Anti-calcitonin Gene-Related Peptide Monoclonal Antibodies in Migraine: Focus on Clinical Pharmacokinetics

Abstract

The calcitonin gene-related peptide transmission was the target for recent development of drugs that effectively prevent attacks of both episodic and chronic migraine. The aim of this narrative review was to offer deeper insight into pharmacokinetics of monoclonal antibodies approved for prevention of migraine attacks. For this narrative review, relevant literature was searched for in MEDLINE and Google Scholar databases, covering periods 1966-2023 and 2006-2023, respectively. The ClinicalTrials.gov database was also searched for relevant clinical studies whose results had not been published previously in medical journals, covering the period 2000-2023. The monoclonal antibodies from this group are distributed mainly in the plasma and part of the extracellular space; they are neither metabolized in the liver nor excreted via the kidneys.

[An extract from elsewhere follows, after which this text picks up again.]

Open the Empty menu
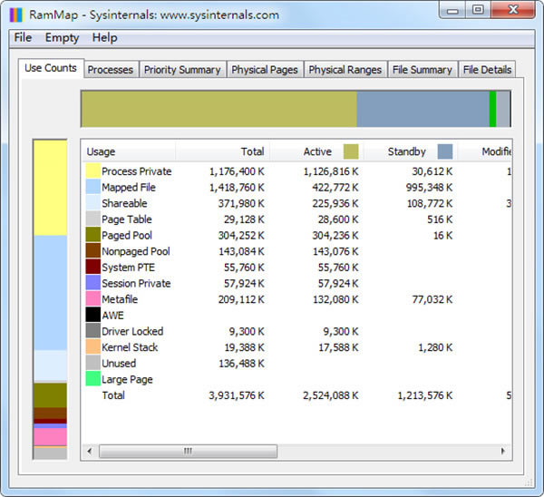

The elimination of galcanezumab, eptinezumab and fremanezumab takes place only by a non-specific linear process via the reticuloendothelial system in the liver, while erenumab is eliminated by a non-specific process and by a specific, saturable process because of binding to receptors located on the cell membrane. Since the elimination processes do not have a large capacity, the half-life is about 2 weeks for erenumab and about 4 weeks for other monoclonal antibodies. Variability in the pharmacokinetics of these monoclonal antibodies is small in different subpopulations, and body weight is the only parameter to consider when choosing the dose of these drugs.